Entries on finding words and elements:
╔══

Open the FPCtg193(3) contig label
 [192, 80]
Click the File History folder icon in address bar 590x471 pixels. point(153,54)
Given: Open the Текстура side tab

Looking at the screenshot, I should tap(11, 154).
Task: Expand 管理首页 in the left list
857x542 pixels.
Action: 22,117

╚══
╔══

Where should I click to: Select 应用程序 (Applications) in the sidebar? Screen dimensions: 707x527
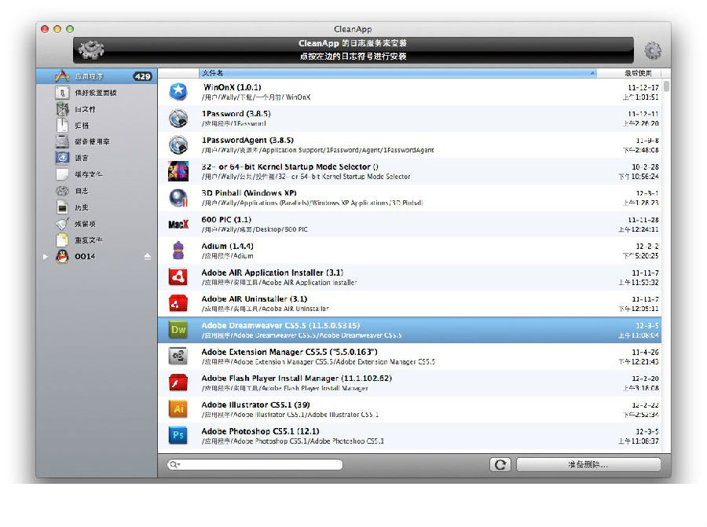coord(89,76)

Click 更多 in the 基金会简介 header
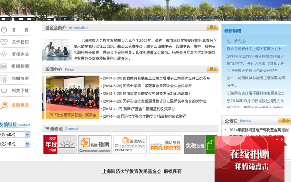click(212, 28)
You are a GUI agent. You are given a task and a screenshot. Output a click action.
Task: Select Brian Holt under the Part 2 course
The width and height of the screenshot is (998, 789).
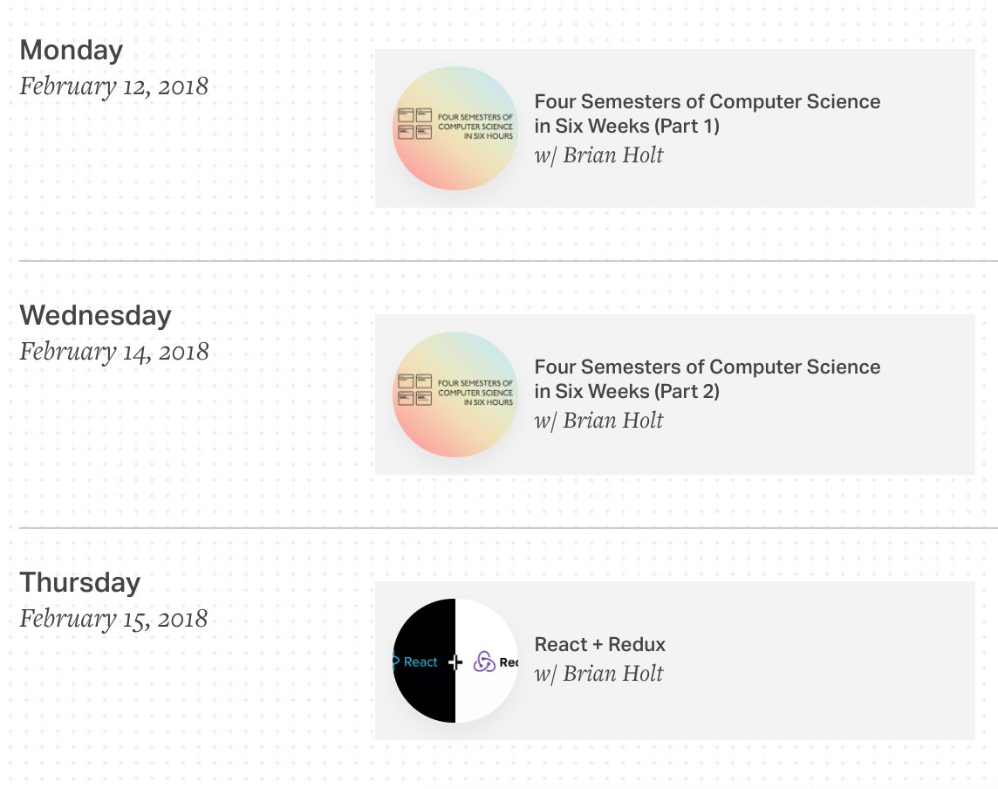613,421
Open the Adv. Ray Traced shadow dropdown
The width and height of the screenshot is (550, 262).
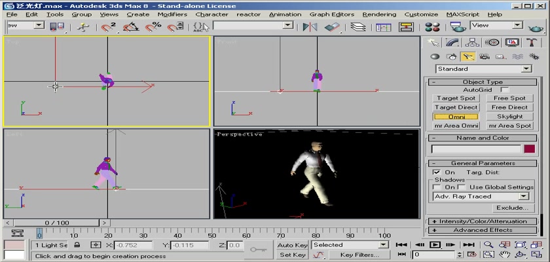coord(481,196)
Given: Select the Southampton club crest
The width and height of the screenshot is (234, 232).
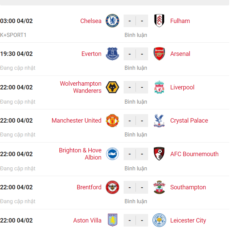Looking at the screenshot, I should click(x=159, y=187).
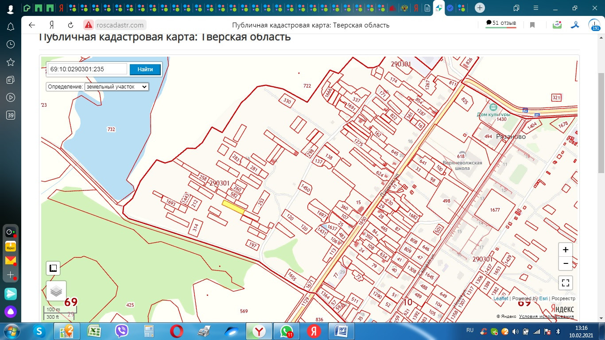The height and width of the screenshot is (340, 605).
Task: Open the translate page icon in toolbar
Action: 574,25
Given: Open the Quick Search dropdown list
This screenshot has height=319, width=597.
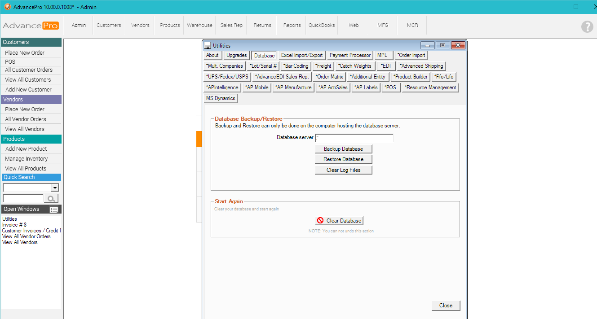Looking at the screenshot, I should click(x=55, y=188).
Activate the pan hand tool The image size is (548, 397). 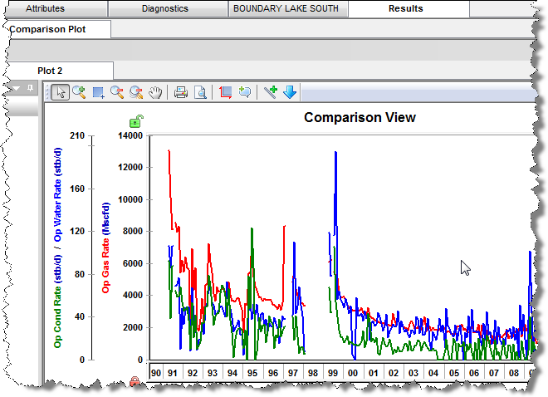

╚══

### JOB
Copy out the records word for word, everything from the line that contains "Where should I" down to the line that contains "Activate the pan", both of those lines included. Leave the pictures out of your copy.

### EXERCISE OUTPUT
Where should I click to: Select 应用程序 (Applications) in the sidebar? Screen dimensions: 707x527
coord(89,76)

Click 更多 in the 基金会简介 header
click(212, 28)
You are a GUI agent. You are given a task and a screenshot. Output a click action.
Task: Select Brian Holt under the Part 2 course
The width and height of the screenshot is (998, 789).
613,421
Open the Adv. Ray Traced shadow dropdown
The width and height of the screenshot is (550, 262).
coord(481,196)
Given: Select the Southampton club crest
The width and height of the screenshot is (234, 232).
Looking at the screenshot, I should click(x=159, y=187).
The height and width of the screenshot is (340, 605).
Task: Open the translate page icon in toolbar
Action: 574,25
Given: Open the Quick Search dropdown list
This screenshot has height=319, width=597.
Looking at the screenshot, I should click(x=55, y=188).
Activate the pan hand tool The image size is (548, 397). 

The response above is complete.